No, don’t buy those ‘best stocks to own in 2017’
Washington Post, December 11 2016
Each year around this time, the headlines blare about what you should do with your cash. Click around any of the usual financial media sites, and you will find all manner of experts detailing the “must own” stocks you should be buying right now if you want big returns in the year ahead.
The lists certainly look slick and professional; they seem to be expertly assembled. They also tend to have a similar makeup: Usually a few highfliers (Apple, Google, Netflix, Tesla); some more modest technology names (Microsoft, Qualcomm); a bank or two (JPMorgan, Goldman Sachs); some conservative dividend plays, a health care or pharma, a mid- or small-cap, as well as a few companies you never heard of.

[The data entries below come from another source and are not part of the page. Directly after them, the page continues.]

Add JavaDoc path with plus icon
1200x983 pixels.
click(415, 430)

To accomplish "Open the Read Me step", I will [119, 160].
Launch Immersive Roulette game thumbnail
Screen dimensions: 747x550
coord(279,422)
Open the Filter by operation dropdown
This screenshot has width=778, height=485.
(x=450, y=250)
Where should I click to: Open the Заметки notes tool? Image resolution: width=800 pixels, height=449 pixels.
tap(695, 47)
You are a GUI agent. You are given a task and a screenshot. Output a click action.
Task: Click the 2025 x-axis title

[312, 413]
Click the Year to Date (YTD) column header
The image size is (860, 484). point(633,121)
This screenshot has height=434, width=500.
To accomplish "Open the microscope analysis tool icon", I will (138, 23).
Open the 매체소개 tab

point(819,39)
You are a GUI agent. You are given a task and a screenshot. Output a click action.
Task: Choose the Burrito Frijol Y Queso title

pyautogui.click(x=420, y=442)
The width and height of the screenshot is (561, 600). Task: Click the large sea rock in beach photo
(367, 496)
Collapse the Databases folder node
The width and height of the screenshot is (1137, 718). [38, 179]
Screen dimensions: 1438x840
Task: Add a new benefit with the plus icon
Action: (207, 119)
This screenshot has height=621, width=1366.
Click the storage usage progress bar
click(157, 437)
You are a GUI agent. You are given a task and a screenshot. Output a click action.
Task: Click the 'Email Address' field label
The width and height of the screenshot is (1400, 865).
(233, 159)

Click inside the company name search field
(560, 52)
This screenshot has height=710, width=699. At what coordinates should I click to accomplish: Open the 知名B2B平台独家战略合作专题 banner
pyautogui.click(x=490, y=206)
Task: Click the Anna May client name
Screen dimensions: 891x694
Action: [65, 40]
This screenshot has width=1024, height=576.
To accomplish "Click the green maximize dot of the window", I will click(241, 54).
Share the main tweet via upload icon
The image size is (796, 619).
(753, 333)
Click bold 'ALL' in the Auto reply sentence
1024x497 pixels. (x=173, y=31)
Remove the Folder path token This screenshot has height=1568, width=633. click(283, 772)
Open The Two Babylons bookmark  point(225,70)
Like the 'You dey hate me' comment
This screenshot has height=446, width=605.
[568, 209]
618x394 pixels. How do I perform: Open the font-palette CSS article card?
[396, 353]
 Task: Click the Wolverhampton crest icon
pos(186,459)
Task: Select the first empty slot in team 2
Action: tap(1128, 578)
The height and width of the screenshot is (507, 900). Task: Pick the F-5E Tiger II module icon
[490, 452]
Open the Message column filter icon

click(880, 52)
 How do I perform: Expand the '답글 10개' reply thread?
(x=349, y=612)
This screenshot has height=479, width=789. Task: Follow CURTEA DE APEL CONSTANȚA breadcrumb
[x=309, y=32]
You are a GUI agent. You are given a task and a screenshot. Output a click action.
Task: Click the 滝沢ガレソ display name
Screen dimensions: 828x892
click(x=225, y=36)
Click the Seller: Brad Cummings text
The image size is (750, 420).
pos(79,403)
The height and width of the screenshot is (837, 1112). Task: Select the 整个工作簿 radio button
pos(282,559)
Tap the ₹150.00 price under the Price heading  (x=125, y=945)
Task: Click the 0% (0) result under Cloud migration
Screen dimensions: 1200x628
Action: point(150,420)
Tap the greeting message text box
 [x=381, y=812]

With the right charts and narratives, they look impressive. And why not? Many of the companies have had a bang-up year, or were recently in the news. You probably don’t realize this, but that’s precisely how those companies landed on the lists. That basis of assembly — what pops into the minds of editors, reporters and others — is often why this clickbait tends to bode poorly for future returns.
As an experiment, try a Google search on the phrase “best stocks to own in 2017” — you will find all manner of recommendations. If only you knew how they would perform, you might be able to pull the trigger on one, deploying your hard-earned capital for best effect.
As it turns out, you can find out how they did: Feel free to borrow my time machine.
If we were to take hundreds of lists, some would outperform, most would not and the average would be below the index. It is not a coincidence that these lists tend to underperform the benchmark. Here are the primary reasons:
Methodology: There doesn’t seem to be much of one; at least not one that is coherent or rigorous. There certainly isn’t anything close to academic research supporting the approaches taken. The articles suggested the top 10 lists are assembled by a panel of experts or chosen by the editors and staff. Surveying people who are in your general proximity and may or may not have any stock-picking skill seems to be a pretty random way to make a decision about where to put your money. The results reflect that.
Losers: One of the keys to stock picking is recognizing that over periods of time, two of three stocks will underperform their benchmark.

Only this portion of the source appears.